Sentou-se na cama, subitamente confusa. As sensações que experimentava em seus sonhos eram tão intensas e reais, era uma experiência forte demais para que ela não tivesse nenhuma recordação do instante em que começaram. E no entanto, ela não tinha.

A têmpora ainda latejava, precisava lembrar-se de tomar um remédio quando terminasse seu banho. Suspirou pesadamente e levantou-se. Terminou de despir-se e retirou uma toalha limpa do guarda-roupas, enrolando-a em seu corpo. Empurrou aqueles pensamentos para o fundo da mente, não tinha tempo para se preocupar com eles agora. Além disso, seus encontros noturnos – ou nem tão “noturnos” assim – não ofereciam nenhum risco além de a deixar excessivamente feliz.

***

Mina procurava pelos potes da cozinha, completamente perdida. Tinha certeza de que havia comprado remédios para dor há pouco tempo, ela estava sempre precisando deles por causa do balé. Sana entrou na cozinha com uma expressão entre confusa e divertida ao ver o rosto de Mina.

— O que você está fazendo, Minari?

— Procurando os remédios que comprei esses dias. Sabe onde eu guardei?

Sana riu.

— Claro que sei, você deixou comigo.

— Deixei? Por quê? - Mina a encarou, com uma expressão ainda mais engraçada de confusão.

— Porque você disse que estava tomando esses remédios com frequência demais e isso poderia fazer mal para a sua saúde. Você queria procurar maneiras alternativas de lidar com as suas dores nos pés e pernas. - Sana ergueu a sobrancelha. - Posso saber para que você quer remédios?

— Minha cabeça está latejando um pouco. Não chega a doer, mas é incômodo e eu não vou conseguir me concentrar em nada se continuar assim.

Sana assentiu. Deixou a cozinha e voltou dois minutos depois com um pequeno comprimido branco em mãos. Entregou-o a Mina e observou enquanto a menina colocava água em um pequeno copo e engolia o remédio.

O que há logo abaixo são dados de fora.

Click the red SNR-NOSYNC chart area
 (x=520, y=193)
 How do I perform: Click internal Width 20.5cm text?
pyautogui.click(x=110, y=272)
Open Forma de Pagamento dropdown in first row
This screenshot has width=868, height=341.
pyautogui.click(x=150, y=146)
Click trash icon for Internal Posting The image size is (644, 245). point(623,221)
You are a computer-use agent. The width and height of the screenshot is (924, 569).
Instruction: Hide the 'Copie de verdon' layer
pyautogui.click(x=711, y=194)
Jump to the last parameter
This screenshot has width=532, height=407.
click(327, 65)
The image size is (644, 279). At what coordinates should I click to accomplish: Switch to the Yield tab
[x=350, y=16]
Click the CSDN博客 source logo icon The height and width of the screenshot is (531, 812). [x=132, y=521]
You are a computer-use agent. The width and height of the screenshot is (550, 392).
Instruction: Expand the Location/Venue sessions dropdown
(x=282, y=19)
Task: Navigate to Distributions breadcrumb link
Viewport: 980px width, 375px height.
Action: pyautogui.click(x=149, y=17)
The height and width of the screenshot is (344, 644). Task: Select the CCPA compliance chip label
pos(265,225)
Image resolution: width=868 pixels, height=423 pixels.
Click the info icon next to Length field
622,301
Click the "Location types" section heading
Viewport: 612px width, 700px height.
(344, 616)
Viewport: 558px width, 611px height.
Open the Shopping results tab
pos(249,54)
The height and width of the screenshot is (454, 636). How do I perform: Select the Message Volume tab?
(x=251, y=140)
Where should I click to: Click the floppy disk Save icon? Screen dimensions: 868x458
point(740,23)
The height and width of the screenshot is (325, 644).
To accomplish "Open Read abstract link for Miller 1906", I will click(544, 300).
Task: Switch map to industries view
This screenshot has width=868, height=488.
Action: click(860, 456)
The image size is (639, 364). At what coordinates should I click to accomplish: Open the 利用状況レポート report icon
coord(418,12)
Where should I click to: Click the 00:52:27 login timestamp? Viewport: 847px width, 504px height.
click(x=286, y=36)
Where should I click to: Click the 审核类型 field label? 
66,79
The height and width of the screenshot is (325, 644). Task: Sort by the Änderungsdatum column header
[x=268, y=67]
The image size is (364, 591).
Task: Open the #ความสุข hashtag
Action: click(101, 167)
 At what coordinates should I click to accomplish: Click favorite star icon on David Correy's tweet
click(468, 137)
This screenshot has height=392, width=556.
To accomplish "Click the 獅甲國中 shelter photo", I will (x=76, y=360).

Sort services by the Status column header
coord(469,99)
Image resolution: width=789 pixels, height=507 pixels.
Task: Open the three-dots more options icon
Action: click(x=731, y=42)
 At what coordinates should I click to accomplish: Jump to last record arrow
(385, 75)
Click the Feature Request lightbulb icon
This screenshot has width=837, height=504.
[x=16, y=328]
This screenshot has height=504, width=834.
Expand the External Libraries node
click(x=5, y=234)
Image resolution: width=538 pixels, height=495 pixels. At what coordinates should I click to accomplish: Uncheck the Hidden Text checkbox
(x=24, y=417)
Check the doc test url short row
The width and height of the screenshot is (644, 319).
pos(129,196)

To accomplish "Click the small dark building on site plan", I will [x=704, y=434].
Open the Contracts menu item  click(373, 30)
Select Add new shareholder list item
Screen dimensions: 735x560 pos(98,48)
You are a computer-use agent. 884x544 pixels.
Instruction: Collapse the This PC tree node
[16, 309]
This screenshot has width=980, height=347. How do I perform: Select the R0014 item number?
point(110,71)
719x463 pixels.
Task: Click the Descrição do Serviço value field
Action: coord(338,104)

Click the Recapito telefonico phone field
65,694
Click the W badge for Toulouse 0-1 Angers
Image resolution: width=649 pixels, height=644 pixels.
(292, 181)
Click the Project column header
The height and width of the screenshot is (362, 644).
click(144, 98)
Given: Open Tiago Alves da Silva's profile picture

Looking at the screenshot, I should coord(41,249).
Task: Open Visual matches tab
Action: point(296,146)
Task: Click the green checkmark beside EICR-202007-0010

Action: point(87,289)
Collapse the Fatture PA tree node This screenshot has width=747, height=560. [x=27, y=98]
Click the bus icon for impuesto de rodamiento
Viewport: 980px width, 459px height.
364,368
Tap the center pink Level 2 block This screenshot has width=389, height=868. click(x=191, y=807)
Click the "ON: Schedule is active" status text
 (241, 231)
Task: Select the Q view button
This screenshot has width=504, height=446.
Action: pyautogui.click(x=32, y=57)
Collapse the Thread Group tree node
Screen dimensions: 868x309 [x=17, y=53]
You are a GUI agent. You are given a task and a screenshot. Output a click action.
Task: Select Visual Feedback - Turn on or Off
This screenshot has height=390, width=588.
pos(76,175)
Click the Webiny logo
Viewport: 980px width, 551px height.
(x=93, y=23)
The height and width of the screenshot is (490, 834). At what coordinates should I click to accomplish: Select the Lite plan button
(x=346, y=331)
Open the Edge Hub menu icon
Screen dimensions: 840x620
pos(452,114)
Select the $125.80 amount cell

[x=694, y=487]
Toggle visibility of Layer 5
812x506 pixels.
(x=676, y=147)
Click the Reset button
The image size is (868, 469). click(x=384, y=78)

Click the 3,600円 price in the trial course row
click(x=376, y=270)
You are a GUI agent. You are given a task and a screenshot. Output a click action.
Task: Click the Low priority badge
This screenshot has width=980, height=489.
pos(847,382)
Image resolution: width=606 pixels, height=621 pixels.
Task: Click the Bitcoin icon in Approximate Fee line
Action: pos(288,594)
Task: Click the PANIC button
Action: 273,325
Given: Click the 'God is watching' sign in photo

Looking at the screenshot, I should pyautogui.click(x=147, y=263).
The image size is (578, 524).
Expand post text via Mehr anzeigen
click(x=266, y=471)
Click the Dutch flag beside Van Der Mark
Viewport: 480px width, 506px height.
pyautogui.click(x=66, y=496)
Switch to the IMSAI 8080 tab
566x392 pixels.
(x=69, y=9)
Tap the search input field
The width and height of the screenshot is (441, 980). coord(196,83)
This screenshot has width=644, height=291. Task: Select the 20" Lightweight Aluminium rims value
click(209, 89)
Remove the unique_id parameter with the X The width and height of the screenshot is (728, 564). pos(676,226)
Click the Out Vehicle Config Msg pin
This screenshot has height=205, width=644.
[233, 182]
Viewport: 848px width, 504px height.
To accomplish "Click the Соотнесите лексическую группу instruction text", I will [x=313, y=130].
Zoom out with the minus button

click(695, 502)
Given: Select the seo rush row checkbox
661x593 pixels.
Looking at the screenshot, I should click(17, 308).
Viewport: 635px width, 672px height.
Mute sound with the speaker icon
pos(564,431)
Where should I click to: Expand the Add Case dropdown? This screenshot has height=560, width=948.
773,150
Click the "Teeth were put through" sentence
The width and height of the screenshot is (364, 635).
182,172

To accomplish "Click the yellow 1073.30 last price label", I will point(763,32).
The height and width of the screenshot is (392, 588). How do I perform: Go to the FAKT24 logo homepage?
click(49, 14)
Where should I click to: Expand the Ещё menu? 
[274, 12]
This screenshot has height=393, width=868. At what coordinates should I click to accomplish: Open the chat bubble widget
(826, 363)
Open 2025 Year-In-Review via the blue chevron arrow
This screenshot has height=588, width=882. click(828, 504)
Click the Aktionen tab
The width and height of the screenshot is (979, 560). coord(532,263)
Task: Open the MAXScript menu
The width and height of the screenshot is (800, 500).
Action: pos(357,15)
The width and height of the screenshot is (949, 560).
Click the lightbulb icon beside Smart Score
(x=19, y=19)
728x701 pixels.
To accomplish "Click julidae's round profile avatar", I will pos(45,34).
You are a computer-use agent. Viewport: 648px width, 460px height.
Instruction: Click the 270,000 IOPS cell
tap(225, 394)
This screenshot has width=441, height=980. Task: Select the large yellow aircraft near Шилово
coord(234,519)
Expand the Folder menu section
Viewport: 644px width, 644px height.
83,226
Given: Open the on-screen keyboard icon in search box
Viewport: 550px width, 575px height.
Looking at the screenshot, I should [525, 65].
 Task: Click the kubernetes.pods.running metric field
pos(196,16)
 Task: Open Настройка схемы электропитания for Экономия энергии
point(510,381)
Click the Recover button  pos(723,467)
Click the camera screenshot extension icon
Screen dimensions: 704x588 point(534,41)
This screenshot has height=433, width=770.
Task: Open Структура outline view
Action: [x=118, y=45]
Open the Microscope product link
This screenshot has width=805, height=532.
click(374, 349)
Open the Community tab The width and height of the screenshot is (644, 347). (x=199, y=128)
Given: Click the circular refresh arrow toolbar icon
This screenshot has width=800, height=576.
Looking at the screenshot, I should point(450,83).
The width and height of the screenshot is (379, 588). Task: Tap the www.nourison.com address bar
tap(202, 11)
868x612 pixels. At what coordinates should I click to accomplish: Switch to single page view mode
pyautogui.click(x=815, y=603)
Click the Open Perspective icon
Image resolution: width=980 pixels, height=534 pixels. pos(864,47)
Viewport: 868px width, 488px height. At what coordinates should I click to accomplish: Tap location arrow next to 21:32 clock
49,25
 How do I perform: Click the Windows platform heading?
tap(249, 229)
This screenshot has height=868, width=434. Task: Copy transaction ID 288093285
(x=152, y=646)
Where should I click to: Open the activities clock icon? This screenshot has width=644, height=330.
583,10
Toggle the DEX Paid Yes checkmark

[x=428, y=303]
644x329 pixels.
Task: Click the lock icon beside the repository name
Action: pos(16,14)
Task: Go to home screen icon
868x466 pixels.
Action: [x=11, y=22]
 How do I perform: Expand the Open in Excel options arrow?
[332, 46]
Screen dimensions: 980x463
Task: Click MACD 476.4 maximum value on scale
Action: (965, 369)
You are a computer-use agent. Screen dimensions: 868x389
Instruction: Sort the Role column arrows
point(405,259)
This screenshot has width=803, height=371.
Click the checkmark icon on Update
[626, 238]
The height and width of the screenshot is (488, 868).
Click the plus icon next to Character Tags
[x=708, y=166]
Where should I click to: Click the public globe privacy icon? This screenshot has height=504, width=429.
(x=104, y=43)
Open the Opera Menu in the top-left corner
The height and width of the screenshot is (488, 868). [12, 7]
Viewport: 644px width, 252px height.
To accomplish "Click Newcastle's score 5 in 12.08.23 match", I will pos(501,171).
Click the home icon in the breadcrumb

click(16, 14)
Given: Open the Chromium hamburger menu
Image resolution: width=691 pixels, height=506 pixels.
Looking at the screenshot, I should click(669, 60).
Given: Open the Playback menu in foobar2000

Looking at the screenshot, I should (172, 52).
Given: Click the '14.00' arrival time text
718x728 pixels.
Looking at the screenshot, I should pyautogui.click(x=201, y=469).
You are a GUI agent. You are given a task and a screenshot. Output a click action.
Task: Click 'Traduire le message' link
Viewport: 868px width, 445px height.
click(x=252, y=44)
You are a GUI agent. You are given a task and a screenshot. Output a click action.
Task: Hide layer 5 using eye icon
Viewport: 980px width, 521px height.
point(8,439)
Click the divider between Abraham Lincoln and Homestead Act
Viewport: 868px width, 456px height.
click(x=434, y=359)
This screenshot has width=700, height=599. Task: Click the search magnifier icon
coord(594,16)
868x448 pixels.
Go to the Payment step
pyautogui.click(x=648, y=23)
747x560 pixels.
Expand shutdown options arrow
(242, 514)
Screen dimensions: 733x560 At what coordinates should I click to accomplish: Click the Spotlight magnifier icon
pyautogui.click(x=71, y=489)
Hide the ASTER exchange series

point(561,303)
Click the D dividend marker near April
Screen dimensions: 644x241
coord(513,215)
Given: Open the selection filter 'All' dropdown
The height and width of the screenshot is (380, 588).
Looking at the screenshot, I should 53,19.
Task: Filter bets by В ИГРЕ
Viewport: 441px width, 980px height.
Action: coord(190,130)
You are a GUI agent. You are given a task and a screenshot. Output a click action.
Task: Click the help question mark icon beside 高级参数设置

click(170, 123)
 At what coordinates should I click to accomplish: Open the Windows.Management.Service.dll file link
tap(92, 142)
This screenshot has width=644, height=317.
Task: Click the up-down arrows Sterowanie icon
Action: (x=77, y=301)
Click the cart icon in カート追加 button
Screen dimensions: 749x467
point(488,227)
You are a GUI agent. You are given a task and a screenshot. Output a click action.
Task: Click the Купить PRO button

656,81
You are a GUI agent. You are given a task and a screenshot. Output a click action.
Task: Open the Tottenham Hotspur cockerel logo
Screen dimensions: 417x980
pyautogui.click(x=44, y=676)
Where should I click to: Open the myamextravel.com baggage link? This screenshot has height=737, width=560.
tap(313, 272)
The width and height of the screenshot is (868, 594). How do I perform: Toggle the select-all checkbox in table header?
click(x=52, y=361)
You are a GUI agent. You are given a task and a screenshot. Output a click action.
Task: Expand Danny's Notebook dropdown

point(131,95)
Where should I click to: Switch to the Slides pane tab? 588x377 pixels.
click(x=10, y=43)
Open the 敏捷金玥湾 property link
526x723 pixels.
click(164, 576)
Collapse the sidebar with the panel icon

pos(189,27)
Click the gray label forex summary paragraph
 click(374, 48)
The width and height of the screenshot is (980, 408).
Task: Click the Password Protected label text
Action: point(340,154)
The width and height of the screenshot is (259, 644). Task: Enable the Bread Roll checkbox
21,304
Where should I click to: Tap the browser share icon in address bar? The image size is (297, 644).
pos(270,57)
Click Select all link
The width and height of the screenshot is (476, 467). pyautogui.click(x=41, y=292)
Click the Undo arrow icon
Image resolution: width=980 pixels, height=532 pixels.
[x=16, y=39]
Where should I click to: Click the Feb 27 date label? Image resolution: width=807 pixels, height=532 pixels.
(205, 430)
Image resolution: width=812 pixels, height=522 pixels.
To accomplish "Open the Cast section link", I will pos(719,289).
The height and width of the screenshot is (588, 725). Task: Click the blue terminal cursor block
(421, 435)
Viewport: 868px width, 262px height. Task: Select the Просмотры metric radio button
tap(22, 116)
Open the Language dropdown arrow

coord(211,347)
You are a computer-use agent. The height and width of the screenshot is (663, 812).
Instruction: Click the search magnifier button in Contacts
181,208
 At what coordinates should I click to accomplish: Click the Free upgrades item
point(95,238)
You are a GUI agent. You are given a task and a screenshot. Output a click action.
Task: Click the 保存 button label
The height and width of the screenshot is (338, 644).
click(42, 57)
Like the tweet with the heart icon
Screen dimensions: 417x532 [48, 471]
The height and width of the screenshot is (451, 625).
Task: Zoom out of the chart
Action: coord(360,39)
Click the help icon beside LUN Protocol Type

— Deve melhorar em breve. Eu te dei um dos meus comprimidos porque os seus são fortes demais.

— Obrigada, Sana-chan.

Mina sorriu. Seu sorriso se transformou em um olhar arregalado de surpresa quando Sana a abraçou repentinamente.

— Minari... Você sabe que pode me contar qualquer coisa, certo? Eu sempre estive e sempre vou estar aqui para você.

— Eu sei disso, Sana. Mas porque esse cuidado todo? - Mina retribuiu o abraço, contudo ainda estava confusa. Sana sempre foi a que gostava de abraços e toques entre as duas, mas Mina era mais reservada em relação à isso, então Sana respeitava seu espaço. Então, Mina não estava acostumada com essas súbitas demonstrações de carinho.

— Só queria me certificar de que você se lembra disso. - Sana se afastou e sorriu. - Não se esqueça do nosso jantar e almoço de amanhã!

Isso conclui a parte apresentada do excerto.